February 07, 2005
Divide and Conquer Problems
A few questions related to divide an conquer algorithms. These are not required or graded, but might be useful for studying for exams. These questions deal with divide and conquer algorithms.
1. How does divide and conquer improve the efficiency of searching in binary search?
solution
Kind of an easy question, maybe too easy. Basically, you narrow your search space by 1/2 an each iteration.
2. Suppose you have a divide and conquer algorithm for multiplying large matrices. Suppose your algorithm divides each of the original n by n matrices into n/3 by n/3 matrices. Suppose that you have a way of multiplying and recombining the n/3 matrices into the n by n product that requires 8 matrix multiplications and 5 matrix additions. What is the complexity of your new algorithm (use Equation 7.1)? Does your algorithm perform better than Strassen's algorithm?
solution
This is an impossible situation, but we will do the analysis anyway.
T(n) = 8(T(n/3)) + O(n^2)
So that l = 8, b = 3, k = 2 and 8 < 9 so you get big-Theta(n^k) = big-Theta(n^2).

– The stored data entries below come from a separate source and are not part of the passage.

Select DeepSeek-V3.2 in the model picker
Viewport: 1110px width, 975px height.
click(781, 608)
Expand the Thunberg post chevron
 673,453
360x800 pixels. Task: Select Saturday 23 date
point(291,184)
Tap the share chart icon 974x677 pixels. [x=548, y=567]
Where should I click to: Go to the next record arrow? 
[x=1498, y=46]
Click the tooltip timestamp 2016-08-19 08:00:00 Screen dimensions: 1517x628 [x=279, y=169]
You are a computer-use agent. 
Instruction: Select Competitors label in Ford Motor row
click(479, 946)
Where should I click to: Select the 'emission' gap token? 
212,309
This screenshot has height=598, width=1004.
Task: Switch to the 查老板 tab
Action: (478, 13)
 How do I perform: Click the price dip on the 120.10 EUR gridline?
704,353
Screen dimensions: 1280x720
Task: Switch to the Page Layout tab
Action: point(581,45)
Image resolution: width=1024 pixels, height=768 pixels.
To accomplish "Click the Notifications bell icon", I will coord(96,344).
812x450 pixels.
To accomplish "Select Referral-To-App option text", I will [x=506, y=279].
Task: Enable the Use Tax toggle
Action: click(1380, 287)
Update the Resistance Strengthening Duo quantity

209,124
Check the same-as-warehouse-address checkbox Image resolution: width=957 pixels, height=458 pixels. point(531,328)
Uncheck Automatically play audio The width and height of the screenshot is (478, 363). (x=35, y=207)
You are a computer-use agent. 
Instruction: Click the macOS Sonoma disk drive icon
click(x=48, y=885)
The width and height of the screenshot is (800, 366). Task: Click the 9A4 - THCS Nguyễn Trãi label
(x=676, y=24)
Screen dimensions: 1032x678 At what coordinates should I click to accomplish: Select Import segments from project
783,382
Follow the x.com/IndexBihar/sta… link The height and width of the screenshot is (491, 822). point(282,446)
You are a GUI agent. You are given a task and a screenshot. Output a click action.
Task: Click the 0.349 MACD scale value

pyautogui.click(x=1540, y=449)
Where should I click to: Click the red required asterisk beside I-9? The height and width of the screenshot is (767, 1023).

3. Prove that m1 + m2 + m4 - m7 really is the correct value for the bottom left corner of the product matrix on page 242 on the book. The product matrix is in equation 7.10 and the multiplicands appear earlier on teh same page.
solution
sort of a tedious but easy little proof. basically, you expand each m-term and simplify the resulting expression and find that you get a21b11 + a22b21 as desired.
Posted by jones at 02:44 PM | Comments (0)
January 21, 2005
Prim's algorithm on a disconnected graph
What happens if Prim's algorithm is deployed on a disconnected graph? A disconnected graph has some nodes that are not connected to any other nodes.
Posted by jones at 02:33 PM | Comments (1)
January 14, 2005
max rule, big O, NP
I think the general feeling in the class is that some homework would be helpful to let people know what they should be learning at this point in the class. Here's a few questions you should be able to answer. Its due Wednesday January 19 (before class, via email as usual). Well, I am not sure where I was getting that feeling from, but that's not what I got discussing that idea with the class. So we've created "study problems." Study problems are like homework problems except they aren't required or graded. I will post solutions later.
1. Prove that O(f(n) + g(n) + h(n)) = O(max(f(n),g(n),h(n)). You don't need to give the level of detail we gave in class last week, but you do need to write the proof. I would expect to see proofs that are about 3-6 lines long.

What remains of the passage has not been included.